Introducing myself

My name is Steve.  I work for a company that distributes/manufactures casino style gaming machines and point of sale systems in Georgia.  I design hardware and write firmware for hardware that interfaces with and emulates other hardware.  Not terribly exciting, but I love it.

I’ve always been a gamer, ever since the days of NES and playing Sierra Online games (Space Quest 3 was my first game for my Tandy 1000 TL/2).

I’ve always wanted to make games.  I’ve dabbled in Unreal Engine, Oxygine, and Godot recently. There was always some roadblock.  Some thing that just stopped the game making learning process.

With Unreal Engine, it was my lack of game making experience, and it’s just a super advanced engine for what my game making goal is.  It’s a great engine, I loved the blue prints and interface.  It’s a freighter and I just need a tug boat.
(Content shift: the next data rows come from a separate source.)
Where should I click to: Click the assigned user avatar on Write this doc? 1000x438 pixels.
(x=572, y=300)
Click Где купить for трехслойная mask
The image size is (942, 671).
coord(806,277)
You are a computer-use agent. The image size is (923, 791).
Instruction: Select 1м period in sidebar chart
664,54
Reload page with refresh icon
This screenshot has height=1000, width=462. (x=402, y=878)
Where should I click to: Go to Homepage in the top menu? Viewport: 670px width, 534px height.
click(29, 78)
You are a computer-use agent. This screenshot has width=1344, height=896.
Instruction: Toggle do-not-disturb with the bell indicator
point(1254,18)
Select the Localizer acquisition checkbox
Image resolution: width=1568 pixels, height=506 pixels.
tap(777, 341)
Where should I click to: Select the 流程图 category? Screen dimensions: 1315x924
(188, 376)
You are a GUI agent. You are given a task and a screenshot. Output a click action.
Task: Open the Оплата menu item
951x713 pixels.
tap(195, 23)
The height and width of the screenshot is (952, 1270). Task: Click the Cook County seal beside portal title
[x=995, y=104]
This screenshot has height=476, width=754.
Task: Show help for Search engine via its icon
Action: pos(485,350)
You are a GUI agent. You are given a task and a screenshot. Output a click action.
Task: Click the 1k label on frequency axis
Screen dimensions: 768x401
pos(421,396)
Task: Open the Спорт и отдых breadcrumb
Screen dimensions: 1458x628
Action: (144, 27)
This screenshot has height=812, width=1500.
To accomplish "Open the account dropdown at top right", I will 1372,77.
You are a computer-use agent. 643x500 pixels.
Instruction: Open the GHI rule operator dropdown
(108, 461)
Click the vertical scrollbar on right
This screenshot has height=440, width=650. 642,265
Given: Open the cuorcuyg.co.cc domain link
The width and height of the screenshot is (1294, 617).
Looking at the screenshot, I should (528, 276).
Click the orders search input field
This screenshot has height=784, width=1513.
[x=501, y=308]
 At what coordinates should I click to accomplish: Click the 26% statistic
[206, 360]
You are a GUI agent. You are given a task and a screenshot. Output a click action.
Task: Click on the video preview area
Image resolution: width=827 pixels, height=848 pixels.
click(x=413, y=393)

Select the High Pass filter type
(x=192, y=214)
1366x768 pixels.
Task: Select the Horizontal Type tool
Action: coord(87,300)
Oxygine didn’t seem to have a way to make new projects easily that didn’t involve copying existing projects and stripping out the sample code.  It just seemed clunky and for that reason I had to chop it.

Godot seemed neat!  I can’t remember why I game up on it.  Maybe it was to try Unreal Engine.

But about a month ago I saw a video done by Centre for Computing History interviewing John Romero.  “How to start developing video games” and the game making savant said “Use Corona!”

https://www.youtube.com/watch?v=na4KHCO9lO8

So I am!  It’s been great so far and I’ve actually got a basic prototype going of the game I wanted to make.  Something I’ve never done with the other engines because I was stuck trying to figure out HOW the engine preferred I do it.  Corona FTW.

Welcome to our great Corona Community.

Rob

Welcome to our great Corona Community.